What it is
A phone-as-destination video receiver
Most streaming apps turn a phone into a source — they capture from the camera and push
a stream out. Sunac Stream is the opposite. It's a tiny, on-device RTMP server that listens
for a stream someone pushes to the phone, decodes it live, and pipes the video out to the phone
screen and, optionally, to an attached HDMI display.
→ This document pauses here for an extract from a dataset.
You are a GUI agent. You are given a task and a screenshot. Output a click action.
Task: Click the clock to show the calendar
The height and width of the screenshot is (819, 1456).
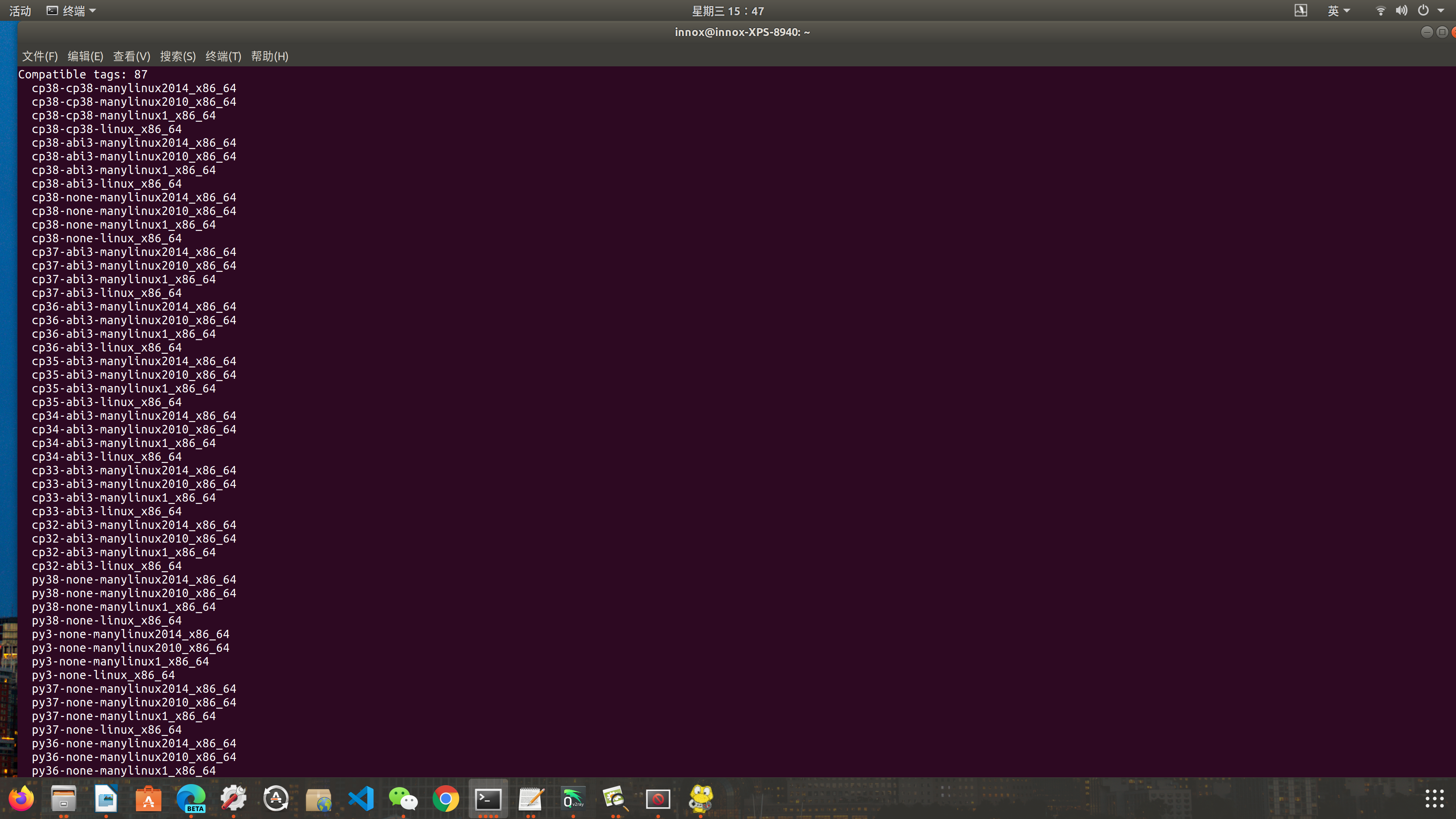pos(728,11)
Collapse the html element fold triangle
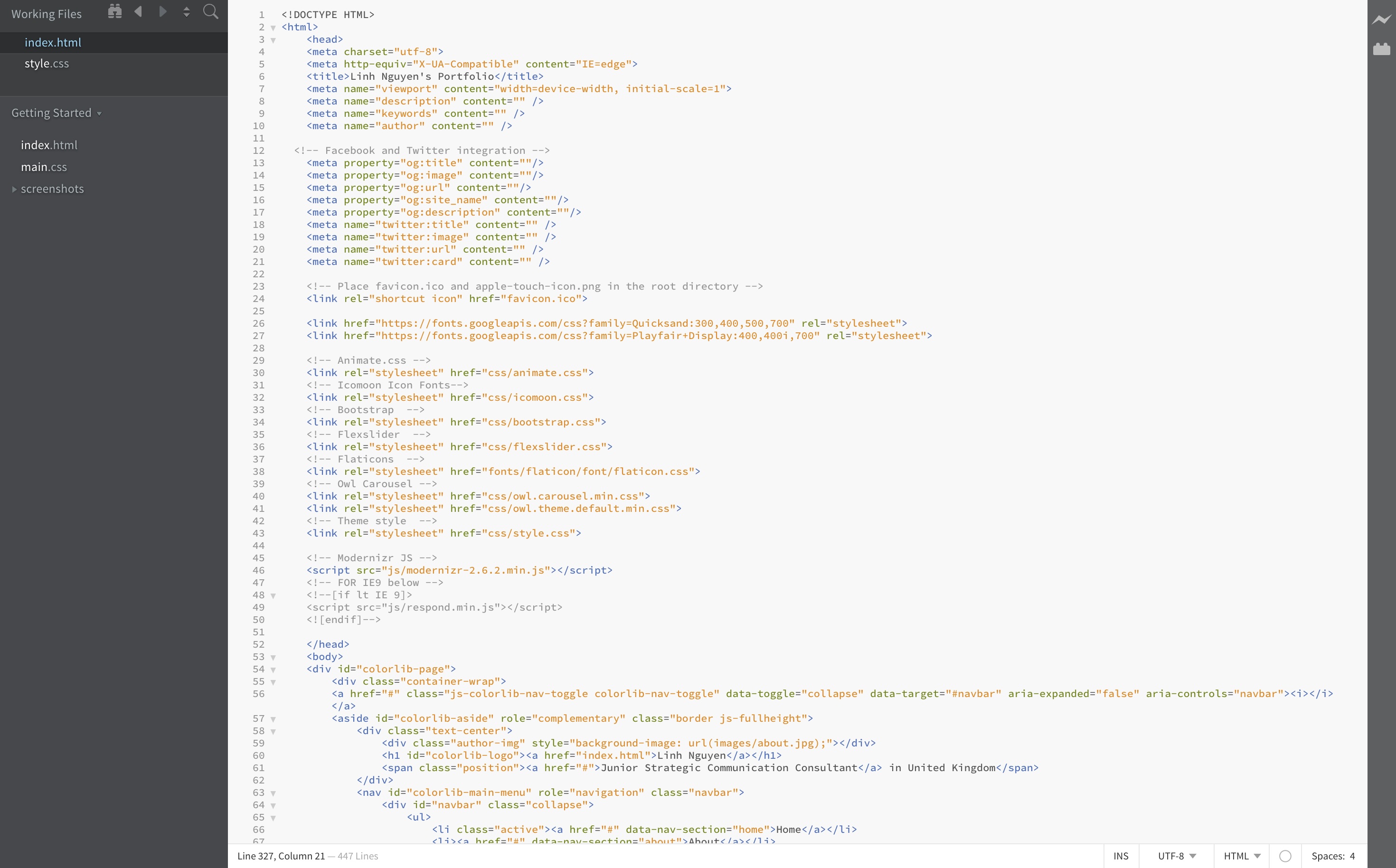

Think of it as a Blackmagic Video Assistant or an Atomos monitor — except it's an app, it's free,
and it runs on hardware you already own.
Under the hood
Feature highlights
Zero-config start
Open the app. The LAN URL is visible before the splash finishes dismissing. Tap to copy. Done.
Clean HDMI output, always
External-display routing sends the decoded video, and only the video, to the connected HDMI
display — full-bleed, no HUD, no overlays, no watermark. The phone screen keeps its own UI for
stats and controls.
HDMI priority & preview toggle
When a display is plugged in, Sunac Stream automatically skips the phone-side decode to save
roughly 40–60% CPU at 1080p60. You can also manually turn the preview off at any time with a
one-tap toggle under the preview frame.
Live network switching
The displayed IP refreshes in about five seconds. Flip Personal Hotspot on your iPhone, switch
from Wi-Fi to hotspot mid-shoot, or plug into Ethernet via USB-C — the URL just keeps working
because the RTMP listener is bound to every interface.
Hardware decode
VLC is invoked with VideoToolbox on iOS and MediaCodec on Android so H.264/H.265 decoding
runs on the SoC's video engine rather than on the main CPU cores.
Live stats
Resolution, framerate, codec, and live bitrate update at 1 Hz with no layout shift, rendered in a
typography-forward mono HUD.
Keep-awake when live
While a stream is being received, the phone screen stays awake even in HDMI-priority mode, so
the director can glance at stats without unlocking the device.
iPad split layout
On tablets and landscape-wide phones, the preview sits on the left and the information column
(URL card, stats, server status) sits on the right — YouTube-style — rather than stacked.
Android background mode
An opt-in foreground service keeps the RTMP listener alive when the app is not on screen on
Android. iOS suspends networking apps; we don't pretend otherwise.
Why
Why we built this
Wireless HDMI is either dongle hardware that costs more than a phone, or it's Chromecast /
AirPlay, which require your content to pass through Google or Apple infrastructure and make no
promises about latency. For people who already own phones and already know how to push RTMP —
the creator economy, basically — there was no reason that gap existed.
Sunac Stream is what happens when you take “the phone is the destination” seriously and
build the rest of the UX around it. No accounts. No cloud. No servers to run out of free tier.